Lina is also a fan of the marinara, “but we love everything on the menu”.

“When they used to have quail and polenta on the menu, that was my favourite, but because a lot of Australians don’t understand that particular dish, they took it off, which is a shame,” she says.

Chrissy points out that Gemelli also has event nights where special dishes are served.

“They’ll have a Sicilian night, and Mum and Dad will always get a few people together and book a table,” she says.

The family have celebrated special birthdays at Gemelli, including Sam’s 70th and Chrissy’s daughter Kayla’s 21st. The restaurant has also catered for parties at the family’s Oracle apartment, including a residents’ function hosted by Lina.

Gemelli is a family affair in more ways than one for the Grammaticos, with Chrissy revealing that Kayla worked there for a year while studying at uni.

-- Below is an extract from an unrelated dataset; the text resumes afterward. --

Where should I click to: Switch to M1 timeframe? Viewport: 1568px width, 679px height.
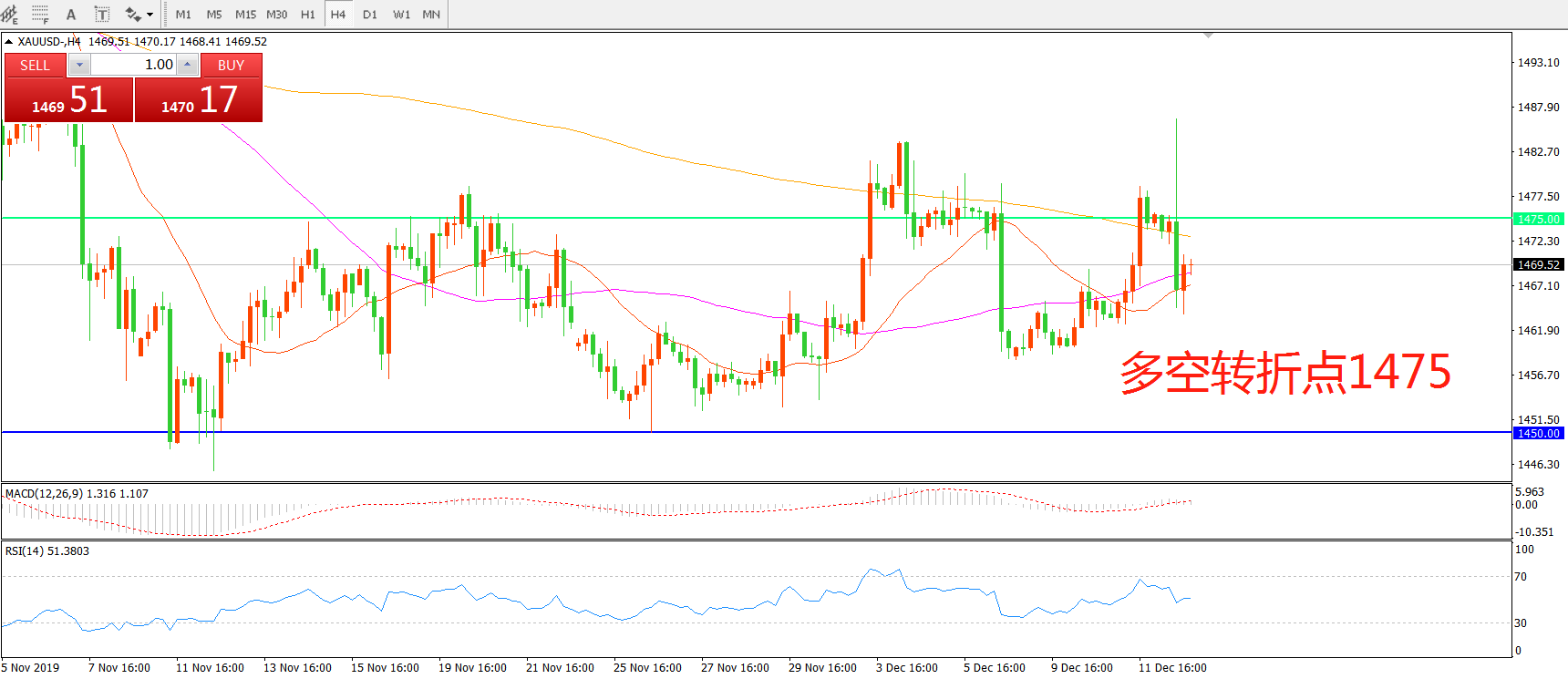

It would have been excellent training, as the Carney boys clearly place a high priority on top service, if the attentive waiters scurrying back and forth between the tables, kitchen, and bar are any guide.

Even while hosting the lunch, James, Alec, and Paul keep a close watch on the other tables to ensure everyone is looked after in the way they have come to expect when dining at Gemelli.

Speaking of the waiters, it isn’t long before they arrive with the mains — a sumptuous selection of dishes to share.

For our dining pleasure today we are feasting on rigatoni ragu (eight-hour, slow-cooked oxtail and pork shin ragu, with crushed San Marzano tomato), fettuccine campagnola (ham, green peas, mushroom, and cream), melanzane alla parmigiana (baked layers of eggplant, buffalo mozzarella, and Napoli sauce), and my personal favourite, polpo alla griglia — grilled Queensland tender octopus with radicchio, potatoes, capers, and a chilli salad.

The lunch chatter, lubricated by plenty of vino, covers everything from Alec’s secret to cooking eggplant to the movement of Aussie ‘wogs’ to places such as the Carneys’ home town of Griffith in NSW and Innisfail in North Queensland, where the Italians were at the forefront of Queensland’s sugar cane industry.

I ask James what it’s like to have customers like the Grammaticos who keep coming back and talk up Gemelli at every opportunity.

“It’s great to know that people appreciate our passion and consistency in everything we do,” he says.

“They live over the road and are among our biggest repeat customers. It’s amazing; it feels good to know that people appreciate us. They’re Italians and they know what we do is good. They appreciate that we’ve brought good Italian culture and cuisine to the Gold Coast.”